Demonstrated for the first time at Microsoft's Think Next symposium on Monday, the battery uses something called nanodots and is the brainchild of Israeli company StoreDot.
But as well as smartphones, the revolutionary cell could be used in a host of other devices from tablets to cameras and beyond.
Described by its makers as cost-effective and environmentally friendly, a nanodot battery uses bio-organic materials that boost electrode capacity and electrolyte performance. The bio-organic materials in question are peptide molecules that form short chains of amino acids (if you remember biology class that is how proteins are made) and this is key.
Until now, creating fast-charging batteries along the same scientific principles required using heavy metals such as cadmium which are both toxic and expensive.

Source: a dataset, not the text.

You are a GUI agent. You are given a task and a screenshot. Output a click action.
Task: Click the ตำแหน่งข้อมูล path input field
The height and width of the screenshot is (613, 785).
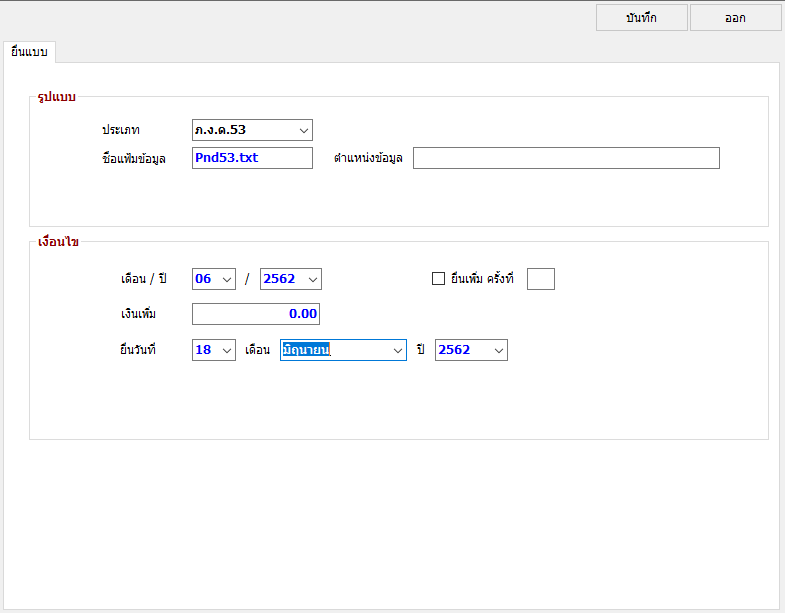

The result is a safer, easier to mass-produce battery that is fully charged in minutes instead of hours but which, once charged, behaves like a typical lithium ion cell in the way that it holds and depletes its charge.
The technology behind the battery is so new that StoreDot is still in the process of patenting it. However, the company is aiming to go into mass production within the next two years with an eye on the electric car market as well as on consumer electronics.
If the technology can charge a car battery in a minute or so, its impact on greener motoring will be hard to quantify. But for that to happen, the company will have to ensure that it can create batteries that can support multiple chains of these amino acids and that can hold a higher charge.
"The fast-charge battery is the result of our focus on commercializing the materials we have discovered. We're particularly pleased that this innovative nanotechnology, inspired by nature, not only changes the rules of mobile device capabilities, but is also environmentally-friendly," said Dr. Doron Myersdorf, CEO of StoreDot.